A. Intracellular calcium was measured by Fura2 [26] (top panel). Cells were treated with thapsigargin in the absence of extracellular calcium. Only the wild type cells show calcium entry upon extracellular calcium repletion. B. Examples of Fura2 signals from control and conditional KO cells, with false color reflecting calcium concentration in cells (scale is shown in upper right corner of each panel). A scale bar for size for the photomicrographs is shown below the bottom panel. C. GAPDH expression by PCR in Orai1fl/fl and cKO cells. Differences were not significant. D. Expression of RunX2 in in Orai1fl/fl and cKO cells. Differences were also not significant, indicating that recombination with floxed Orai1 was not due to changes in RunX2 transcription. E. Expression of Orai1 mRNA was greatly and significantly reduced in cKO cells selected for lack of Orai1 expression (see Fig 5D). F. Expression of Alkaline phosphatase was greatly reduced (but not completely absent), in keeping with cellular expression of alkaline phosphatase shown below in Fig 6B. G. Expression of Col I a1 was reduced but had high variability and did not reach significance. H. Expression of osteocalcin was significantly reduced in the cKO cells. I. Expression of osterix (SP7) was significantly reduced in the cKO cells. J. Expression of ATF4 (CREB2) was significantly reduced in the cKO cells.
Fig 6.
Elimination of Orai1 results in profoundly reduces OB differentiation and mineralization from OB precursors.
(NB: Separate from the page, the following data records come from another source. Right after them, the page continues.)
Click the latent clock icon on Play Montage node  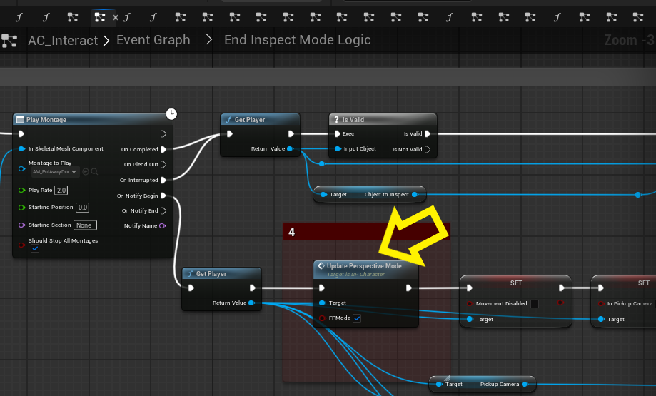pyautogui.click(x=171, y=113)
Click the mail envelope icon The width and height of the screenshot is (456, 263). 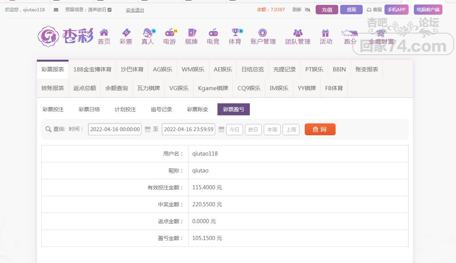pyautogui.click(x=56, y=10)
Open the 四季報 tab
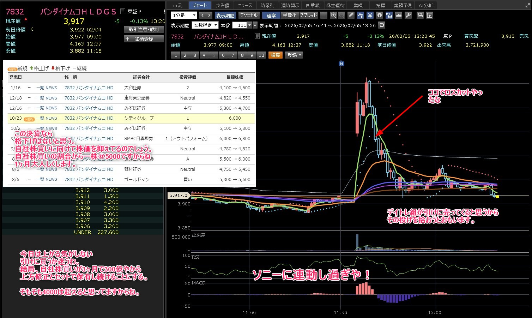 313,5
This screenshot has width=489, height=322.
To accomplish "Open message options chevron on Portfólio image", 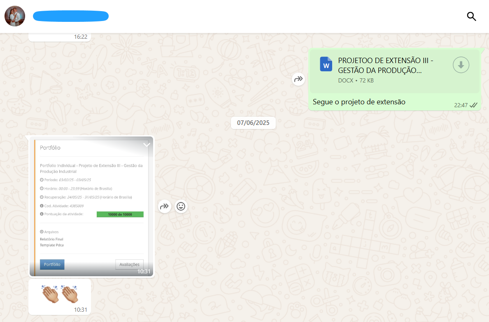I will [147, 145].
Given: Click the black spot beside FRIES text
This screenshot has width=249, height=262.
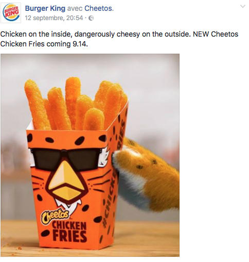Looking at the screenshot, I should pos(46,233).
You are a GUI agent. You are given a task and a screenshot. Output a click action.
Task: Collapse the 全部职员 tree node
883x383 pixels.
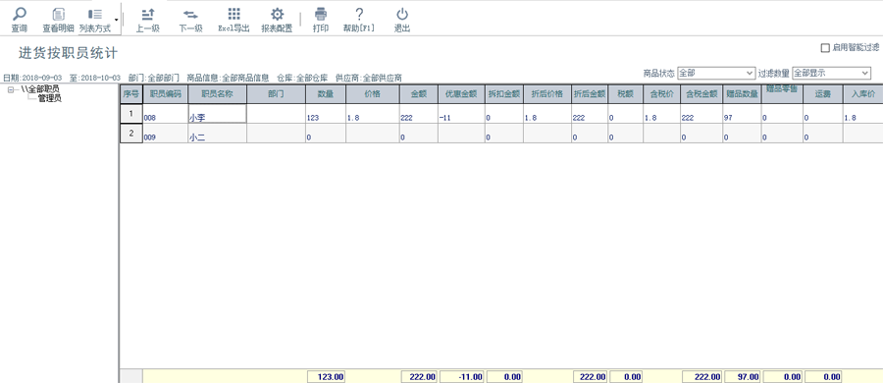coord(11,89)
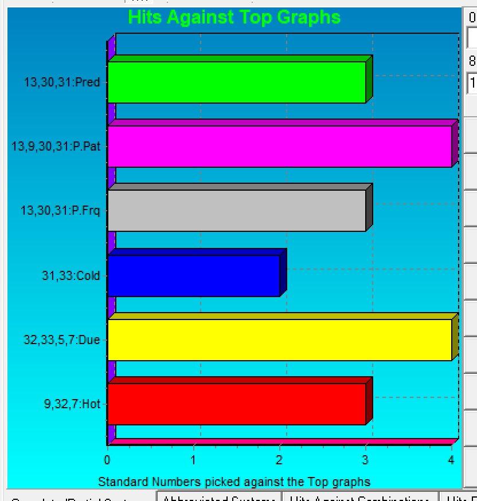Click the 13,30,31:Pred axis label
Screen dimensions: 477x501
62,82
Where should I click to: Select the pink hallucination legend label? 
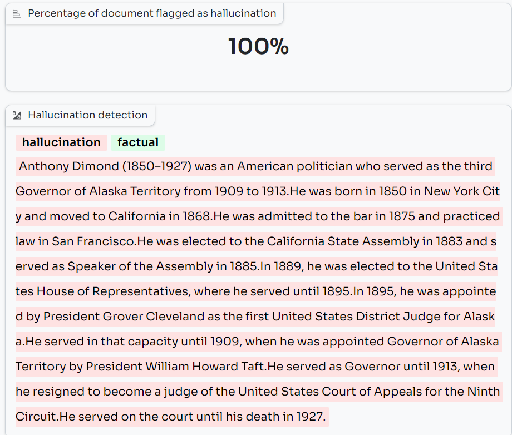61,142
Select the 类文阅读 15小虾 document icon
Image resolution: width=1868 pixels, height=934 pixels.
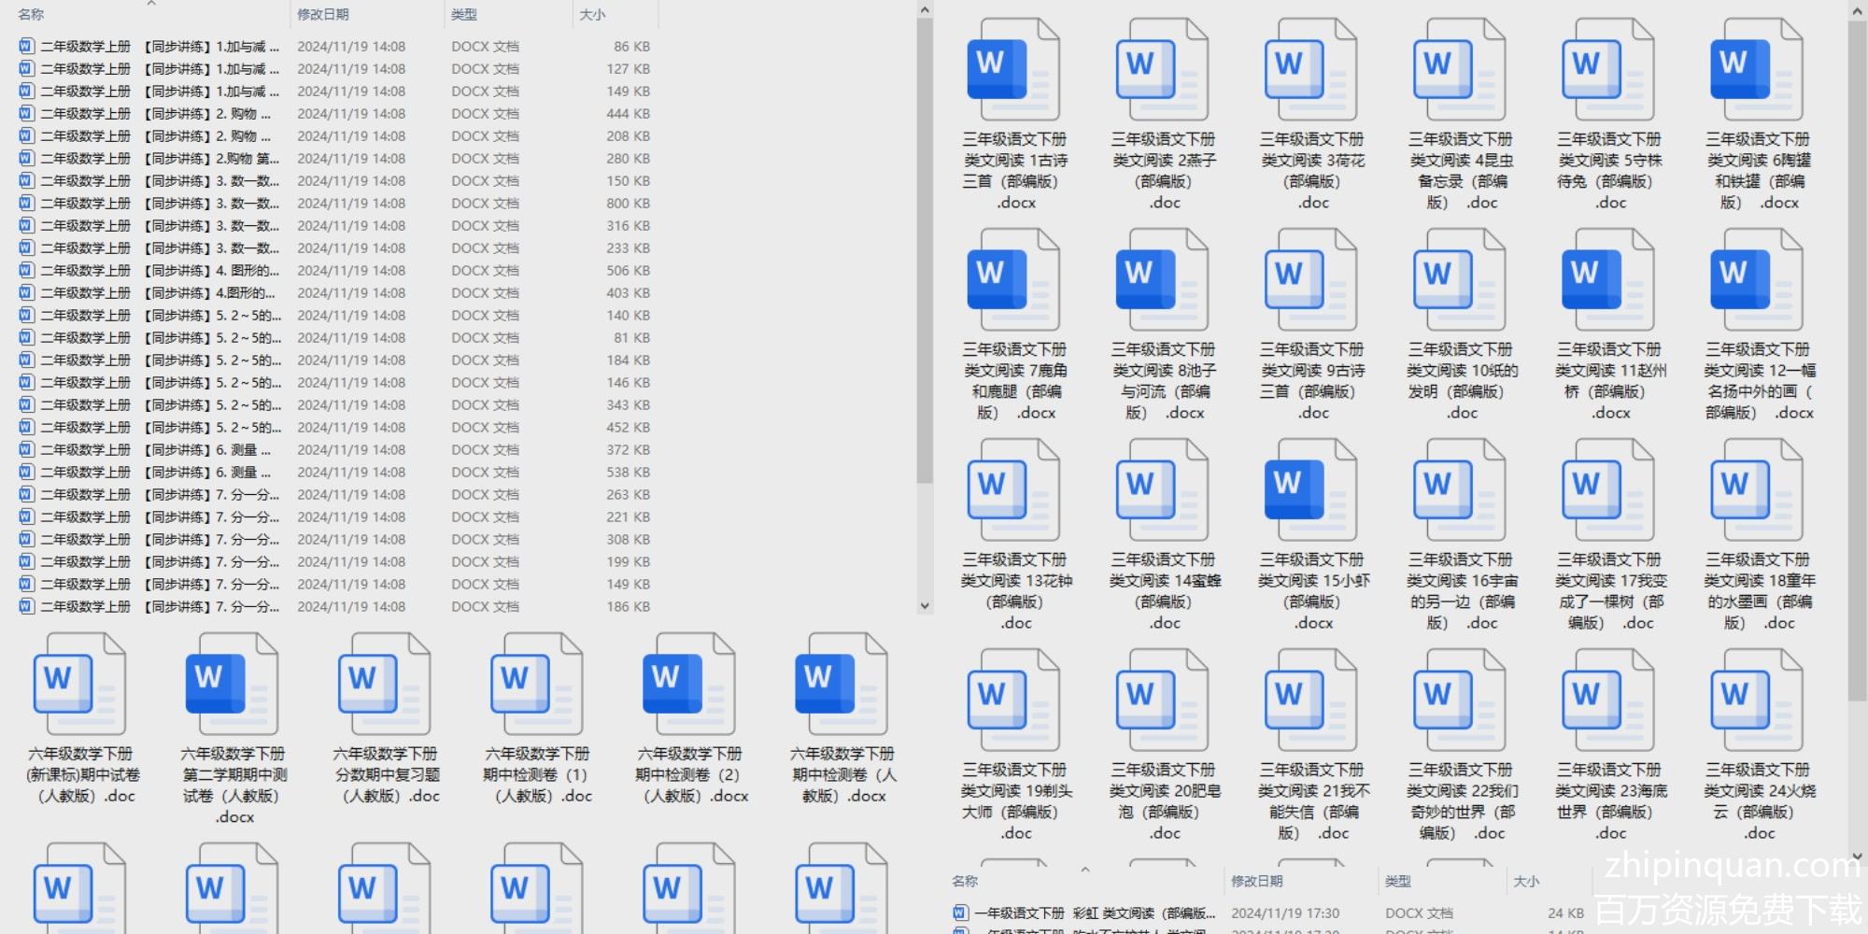pyautogui.click(x=1310, y=490)
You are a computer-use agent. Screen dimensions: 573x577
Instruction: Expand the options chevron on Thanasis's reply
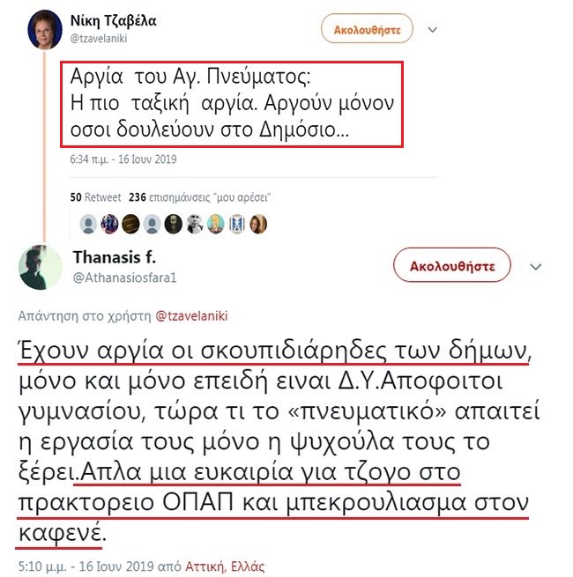point(535,266)
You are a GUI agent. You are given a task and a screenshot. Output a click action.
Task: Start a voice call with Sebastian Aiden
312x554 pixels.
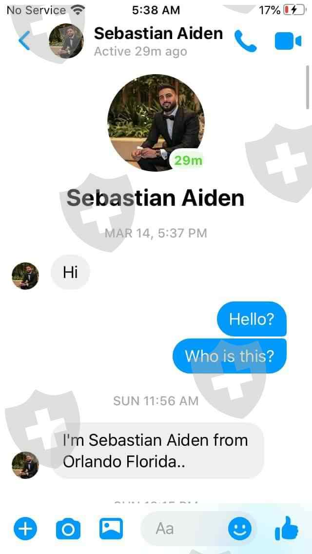point(245,41)
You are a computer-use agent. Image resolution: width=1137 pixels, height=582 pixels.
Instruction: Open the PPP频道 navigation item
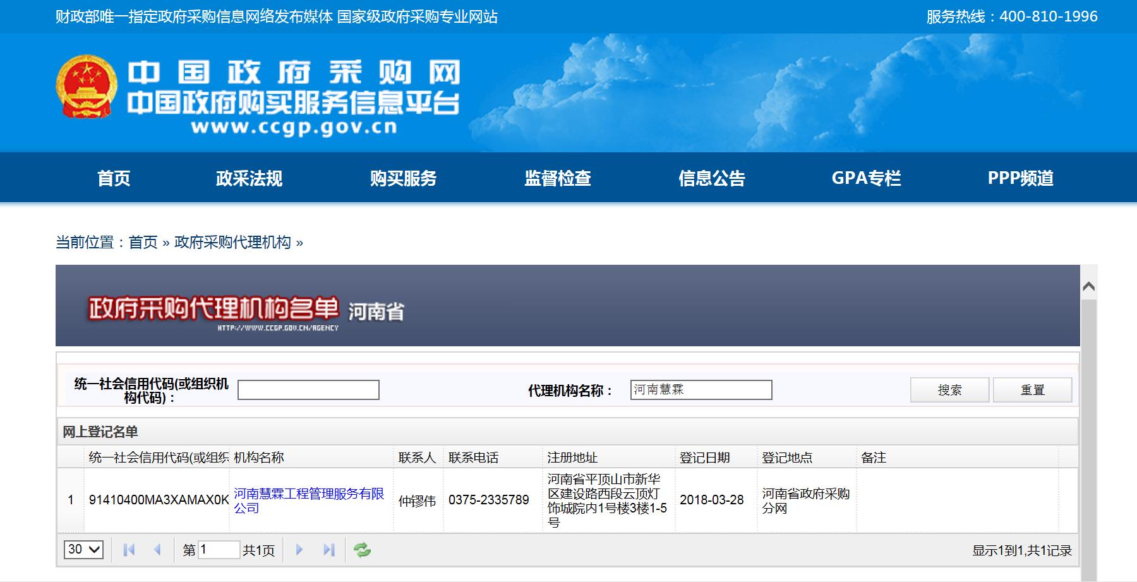tap(1020, 178)
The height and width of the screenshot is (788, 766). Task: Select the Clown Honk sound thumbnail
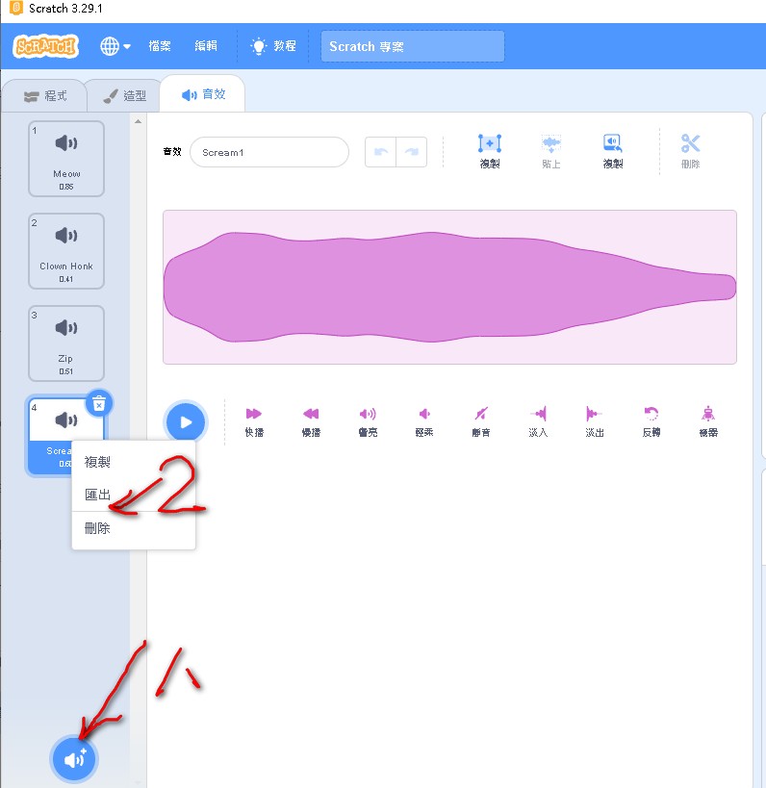point(66,250)
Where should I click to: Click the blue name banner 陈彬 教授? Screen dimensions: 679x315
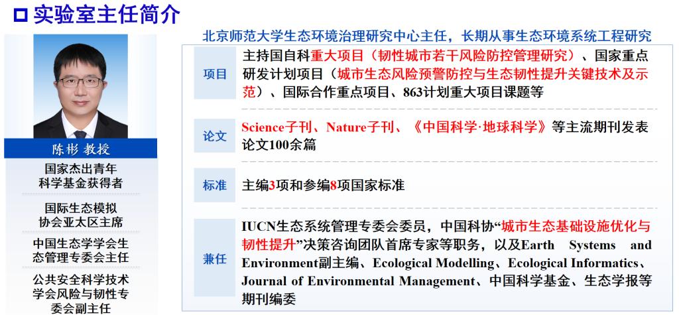[x=81, y=149]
Osteoblasts isolated as described in the methods section from control Orai1fl/fl or Runx2-cre floxed (Orai1fl/fl-Runx2-cre) conditional knock-out animals, incubated for two weeks in osteoblast mineralization medium and analyzed by histologic staining. Each well illustrated is 2 cm across. Note that the cell culture data show a (pure) knockout phenotype, while the in vivo data are of a mosaic, so the larger changes in the Orai1fl/fl-Runx2-cre are expected relative to in vivo data. A. Von Kossa staining for mineral. Wild type cells made mineral nodules, but there were only rare and small nodules in Orai1 knockout cell cultures. Representative culture wells for control (Orai1fl/fl) and conditional knockout (cKO Orai1fl/f with RunX2-cre) cells are shown on the left. Staining was quantified for four samples of each genotype. Mineralized matrix production appeared significantly reduced in cultures of Orai1-deficient osteoblasts (p < 0.0001, N = 4).B. Alkaline phosphatase activity. Representative cultures are shown on the left. Results quantified from four samples of each genotype are shown on the right. Wild type cells produced much more alkaline phosphatase, with small nodules of high activity as in the silver stain for mineral (A), there was uniformly less alkaline phosphatase in Orai1 null cells (p = 0.0002, N = 4). C. Oil red O staining for adipocytes. Representative cultures are shown on the left. Staining was quantified for four samples of each genotype with results shown on the right. There was no evidence of increased adipogenic differentiation in Orai1 null cells, with minimal labeling in cultures of either genotype. This applies only to osteoblast medium, and it is possible that strong adipocyte induction might show effects on adipocytes (see Discussion). D. Von Kossa staining of Orai1fl/fl and cKO cells at 2.5 times the magnification shown in (A). The individual clusters of labeled cells in the Orai1fl/fl represent nodules of bone forming cells; these are greatly reduced in the cKO.